Records for processing Start Marker

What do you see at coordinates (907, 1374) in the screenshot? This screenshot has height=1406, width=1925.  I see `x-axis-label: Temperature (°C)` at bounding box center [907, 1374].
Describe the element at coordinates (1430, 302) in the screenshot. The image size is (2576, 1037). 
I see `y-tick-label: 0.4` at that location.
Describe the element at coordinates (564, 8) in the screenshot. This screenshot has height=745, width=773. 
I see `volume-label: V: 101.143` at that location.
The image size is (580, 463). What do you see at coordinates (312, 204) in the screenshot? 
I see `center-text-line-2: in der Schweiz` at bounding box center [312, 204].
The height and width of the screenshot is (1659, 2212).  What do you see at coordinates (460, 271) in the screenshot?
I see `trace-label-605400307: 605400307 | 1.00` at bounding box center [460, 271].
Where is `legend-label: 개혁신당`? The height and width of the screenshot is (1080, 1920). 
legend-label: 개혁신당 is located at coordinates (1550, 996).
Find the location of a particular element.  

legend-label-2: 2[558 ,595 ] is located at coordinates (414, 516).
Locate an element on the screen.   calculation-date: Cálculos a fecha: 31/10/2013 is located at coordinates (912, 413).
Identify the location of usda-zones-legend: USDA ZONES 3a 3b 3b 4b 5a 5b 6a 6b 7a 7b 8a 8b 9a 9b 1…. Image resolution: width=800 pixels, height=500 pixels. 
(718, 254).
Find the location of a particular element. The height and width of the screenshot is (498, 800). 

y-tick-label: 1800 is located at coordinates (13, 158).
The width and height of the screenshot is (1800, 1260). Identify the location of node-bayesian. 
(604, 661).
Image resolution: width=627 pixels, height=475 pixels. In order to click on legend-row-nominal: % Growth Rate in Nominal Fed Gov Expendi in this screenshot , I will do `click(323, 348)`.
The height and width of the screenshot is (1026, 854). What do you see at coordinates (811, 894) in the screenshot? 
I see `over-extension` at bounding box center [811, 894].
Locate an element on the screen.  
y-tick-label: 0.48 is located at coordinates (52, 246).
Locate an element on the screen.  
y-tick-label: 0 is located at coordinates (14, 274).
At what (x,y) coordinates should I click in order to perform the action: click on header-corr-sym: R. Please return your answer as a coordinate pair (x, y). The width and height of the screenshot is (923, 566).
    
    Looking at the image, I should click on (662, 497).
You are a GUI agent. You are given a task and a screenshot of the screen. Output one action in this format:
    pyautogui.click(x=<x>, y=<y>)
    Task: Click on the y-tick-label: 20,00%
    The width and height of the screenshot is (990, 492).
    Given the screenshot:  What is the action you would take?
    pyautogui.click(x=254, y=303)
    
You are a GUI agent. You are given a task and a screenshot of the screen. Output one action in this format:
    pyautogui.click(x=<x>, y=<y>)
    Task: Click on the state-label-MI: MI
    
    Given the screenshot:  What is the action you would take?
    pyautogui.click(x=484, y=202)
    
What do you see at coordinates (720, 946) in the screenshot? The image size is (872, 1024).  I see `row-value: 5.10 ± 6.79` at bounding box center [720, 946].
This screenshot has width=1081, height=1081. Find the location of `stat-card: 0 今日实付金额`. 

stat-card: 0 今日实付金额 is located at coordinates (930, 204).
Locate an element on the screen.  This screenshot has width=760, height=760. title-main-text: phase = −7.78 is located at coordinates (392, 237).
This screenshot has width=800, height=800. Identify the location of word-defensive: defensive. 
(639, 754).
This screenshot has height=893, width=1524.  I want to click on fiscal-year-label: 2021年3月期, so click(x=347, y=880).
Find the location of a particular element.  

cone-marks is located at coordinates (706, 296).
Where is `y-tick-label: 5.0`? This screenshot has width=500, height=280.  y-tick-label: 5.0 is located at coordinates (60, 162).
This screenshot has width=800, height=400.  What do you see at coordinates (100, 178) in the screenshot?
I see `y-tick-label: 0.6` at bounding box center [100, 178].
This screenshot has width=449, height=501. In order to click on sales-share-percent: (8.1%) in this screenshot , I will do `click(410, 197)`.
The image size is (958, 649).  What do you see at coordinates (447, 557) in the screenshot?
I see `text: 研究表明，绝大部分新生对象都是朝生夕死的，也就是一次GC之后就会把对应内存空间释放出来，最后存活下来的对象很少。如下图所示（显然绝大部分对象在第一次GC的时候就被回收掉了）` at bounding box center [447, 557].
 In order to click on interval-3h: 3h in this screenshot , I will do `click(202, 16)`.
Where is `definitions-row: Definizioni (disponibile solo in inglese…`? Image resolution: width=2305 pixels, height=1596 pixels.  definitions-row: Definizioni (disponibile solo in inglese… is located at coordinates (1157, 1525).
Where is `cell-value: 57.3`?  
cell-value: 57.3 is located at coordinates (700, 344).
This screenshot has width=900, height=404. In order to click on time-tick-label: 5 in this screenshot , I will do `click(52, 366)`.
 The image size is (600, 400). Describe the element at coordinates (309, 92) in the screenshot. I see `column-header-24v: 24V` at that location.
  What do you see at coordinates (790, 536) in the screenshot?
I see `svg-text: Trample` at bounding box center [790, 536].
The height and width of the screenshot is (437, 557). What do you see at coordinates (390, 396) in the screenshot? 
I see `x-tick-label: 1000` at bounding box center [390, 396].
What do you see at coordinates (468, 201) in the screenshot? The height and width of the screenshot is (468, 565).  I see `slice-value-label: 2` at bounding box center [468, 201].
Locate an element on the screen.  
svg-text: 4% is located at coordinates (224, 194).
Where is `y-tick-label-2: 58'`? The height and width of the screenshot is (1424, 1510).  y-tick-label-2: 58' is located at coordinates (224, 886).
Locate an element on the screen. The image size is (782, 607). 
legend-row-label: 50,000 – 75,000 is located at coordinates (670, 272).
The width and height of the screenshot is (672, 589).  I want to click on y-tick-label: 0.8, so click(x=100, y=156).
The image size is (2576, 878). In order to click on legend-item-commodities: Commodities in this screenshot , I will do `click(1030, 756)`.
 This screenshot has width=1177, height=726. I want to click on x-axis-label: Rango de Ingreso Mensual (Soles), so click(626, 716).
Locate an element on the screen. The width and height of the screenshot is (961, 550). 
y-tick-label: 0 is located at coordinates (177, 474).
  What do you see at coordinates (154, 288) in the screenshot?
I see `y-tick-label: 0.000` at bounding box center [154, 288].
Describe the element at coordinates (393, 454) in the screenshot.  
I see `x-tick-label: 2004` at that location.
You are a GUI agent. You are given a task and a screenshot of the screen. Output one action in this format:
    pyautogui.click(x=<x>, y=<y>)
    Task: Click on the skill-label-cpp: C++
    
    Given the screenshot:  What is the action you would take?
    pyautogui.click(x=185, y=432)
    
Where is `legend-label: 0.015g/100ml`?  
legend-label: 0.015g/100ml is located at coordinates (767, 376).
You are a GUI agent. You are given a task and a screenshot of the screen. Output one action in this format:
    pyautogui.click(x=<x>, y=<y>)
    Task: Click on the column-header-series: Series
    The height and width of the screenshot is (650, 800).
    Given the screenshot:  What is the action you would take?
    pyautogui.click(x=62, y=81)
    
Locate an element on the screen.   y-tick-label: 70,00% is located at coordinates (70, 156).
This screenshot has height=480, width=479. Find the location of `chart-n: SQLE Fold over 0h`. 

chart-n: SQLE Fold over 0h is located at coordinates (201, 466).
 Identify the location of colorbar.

Records for processing End Marker

Description of the task: Copy all of the items above line for line, reproducing each one verbatim.

Answer to the problem:
What do you see at coordinates (907, 1374) in the screenshot? This screenshot has height=1406, width=1925.  I see `x-axis-label: Temperature (°C)` at bounding box center [907, 1374].
Describe the element at coordinates (1430, 302) in the screenshot. The image size is (2576, 1037). 
I see `y-tick-label: 0.4` at that location.
Describe the element at coordinates (564, 8) in the screenshot. This screenshot has height=745, width=773. 
I see `volume-label: V: 101.143` at that location.
The image size is (580, 463). What do you see at coordinates (312, 204) in the screenshot? 
I see `center-text-line-2: in der Schweiz` at bounding box center [312, 204].
The height and width of the screenshot is (1659, 2212).  What do you see at coordinates (460, 271) in the screenshot?
I see `trace-label-605400307: 605400307 | 1.00` at bounding box center [460, 271].
Where is `legend-label: 개혁신당`? The height and width of the screenshot is (1080, 1920). 
legend-label: 개혁신당 is located at coordinates (1550, 996).
Find the location of a particular element.  

legend-label-2: 2[558 ,595 ] is located at coordinates (414, 516).
Locate an element on the screen.   calculation-date: Cálculos a fecha: 31/10/2013 is located at coordinates (912, 413).
Identify the location of usda-zones-legend: USDA ZONES 3a 3b 3b 4b 5a 5b 6a 6b 7a 7b 8a 8b 9a 9b 1…. Image resolution: width=800 pixels, height=500 pixels. 
(718, 254).
Find the location of a particular element. The height and width of the screenshot is (498, 800). 

y-tick-label: 1800 is located at coordinates (13, 158).
The width and height of the screenshot is (1800, 1260). Identify the location of node-bayesian. 
(604, 661).
Image resolution: width=627 pixels, height=475 pixels. In order to click on legend-row-nominal: % Growth Rate in Nominal Fed Gov Expendi in this screenshot , I will do `click(323, 348)`.
The height and width of the screenshot is (1026, 854). What do you see at coordinates (811, 894) in the screenshot? 
I see `over-extension` at bounding box center [811, 894].
Locate an element on the screen.  
y-tick-label: 0.48 is located at coordinates (52, 246).
Locate an element on the screen.  
y-tick-label: 0 is located at coordinates (14, 274).
At what (x,y) coordinates should I click in order to perform the action: click on header-corr-sym: R. Please return your answer as a coordinate pair (x, y). The width and height of the screenshot is (923, 566).
    
    Looking at the image, I should click on (662, 497).
You are a GUI agent. You are given a task and a screenshot of the screen. Output one action in this format:
    pyautogui.click(x=<x>, y=<y>)
    Task: Click on the y-tick-label: 20,00%
    The width and height of the screenshot is (990, 492).
    Given the screenshot:  What is the action you would take?
    pyautogui.click(x=254, y=303)
    
You are a GUI agent. You are given a task and a screenshot of the screen. Output one action in this format:
    pyautogui.click(x=<x>, y=<y>)
    Task: Click on the state-label-MI: MI
    
    Given the screenshot:  What is the action you would take?
    pyautogui.click(x=484, y=202)
    
What do you see at coordinates (720, 946) in the screenshot? The image size is (872, 1024).  I see `row-value: 5.10 ± 6.79` at bounding box center [720, 946].
This screenshot has width=1081, height=1081. Find the location of `stat-card: 0 今日实付金额`. 

stat-card: 0 今日实付金额 is located at coordinates (930, 204).
Locate an element on the screen.  This screenshot has width=760, height=760. title-main-text: phase = −7.78 is located at coordinates (392, 237).
This screenshot has width=800, height=800. Identify the location of word-defensive: defensive. 
(639, 754).
This screenshot has height=893, width=1524.  I want to click on fiscal-year-label: 2021年3月期, so click(x=347, y=880).
Find the location of a particular element.  

cone-marks is located at coordinates (706, 296).
Where is `y-tick-label: 5.0`? This screenshot has width=500, height=280.  y-tick-label: 5.0 is located at coordinates (60, 162).
This screenshot has width=800, height=400.  What do you see at coordinates (100, 178) in the screenshot?
I see `y-tick-label: 0.6` at bounding box center [100, 178].
This screenshot has width=449, height=501. In order to click on sales-share-percent: (8.1%) in this screenshot , I will do `click(410, 197)`.
The image size is (958, 649).  What do you see at coordinates (447, 557) in the screenshot?
I see `text: 研究表明，绝大部分新生对象都是朝生夕死的，也就是一次GC之后就会把对应内存空间释放出来，最后存活下来的对象很少。如下图所示（显然绝大部分对象在第一次GC的时候就被回收掉了）` at bounding box center [447, 557].
 In order to click on interval-3h: 3h in this screenshot , I will do `click(202, 16)`.
Where is `definitions-row: Definizioni (disponibile solo in inglese…`? Image resolution: width=2305 pixels, height=1596 pixels.  definitions-row: Definizioni (disponibile solo in inglese… is located at coordinates (1157, 1525).
Where is `cell-value: 57.3`?  
cell-value: 57.3 is located at coordinates (700, 344).
This screenshot has width=900, height=404. In order to click on time-tick-label: 5 in this screenshot , I will do `click(52, 366)`.
 The image size is (600, 400). Describe the element at coordinates (309, 92) in the screenshot. I see `column-header-24v: 24V` at that location.
  What do you see at coordinates (790, 536) in the screenshot?
I see `svg-text: Trample` at bounding box center [790, 536].
The height and width of the screenshot is (437, 557). What do you see at coordinates (390, 396) in the screenshot? 
I see `x-tick-label: 1000` at bounding box center [390, 396].
What do you see at coordinates (468, 201) in the screenshot? The height and width of the screenshot is (468, 565).  I see `slice-value-label: 2` at bounding box center [468, 201].
Locate an element on the screen.  
svg-text: 4% is located at coordinates (224, 194).
Where is `y-tick-label-2: 58'`? The height and width of the screenshot is (1424, 1510).  y-tick-label-2: 58' is located at coordinates (224, 886).
Locate an element on the screen. The image size is (782, 607). 
legend-row-label: 50,000 – 75,000 is located at coordinates (670, 272).
The width and height of the screenshot is (672, 589).  I want to click on y-tick-label: 0.8, so click(x=100, y=156).
The image size is (2576, 878). In order to click on legend-item-commodities: Commodities in this screenshot , I will do `click(1030, 756)`.
 This screenshot has width=1177, height=726. I want to click on x-axis-label: Rango de Ingreso Mensual (Soles), so click(626, 716).
Locate an element on the screen. The width and height of the screenshot is (961, 550). 
y-tick-label: 0 is located at coordinates (177, 474).
  What do you see at coordinates (154, 288) in the screenshot?
I see `y-tick-label: 0.000` at bounding box center [154, 288].
Describe the element at coordinates (393, 454) in the screenshot.  
I see `x-tick-label: 2004` at that location.
You are a GUI agent. You are given a task and a screenshot of the screen. Output one action in this format:
    pyautogui.click(x=<x>, y=<y>)
    Task: Click on the skill-label-cpp: C++
    
    Given the screenshot:  What is the action you would take?
    pyautogui.click(x=185, y=432)
    
Where is `legend-label: 0.015g/100ml`?  
legend-label: 0.015g/100ml is located at coordinates (767, 376).
You are a GUI agent. You are given a task and a screenshot of the screen. Output one action in this format:
    pyautogui.click(x=<x>, y=<y>)
    Task: Click on the column-header-series: Series
    The height and width of the screenshot is (650, 800).
    Given the screenshot:  What is the action you would take?
    pyautogui.click(x=62, y=81)
    
Locate an element on the screen.   y-tick-label: 70,00% is located at coordinates (70, 156).
This screenshot has height=480, width=479. Find the location of `chart-n: SQLE Fold over 0h`. 

chart-n: SQLE Fold over 0h is located at coordinates (201, 466).
 Identify the location of colorbar.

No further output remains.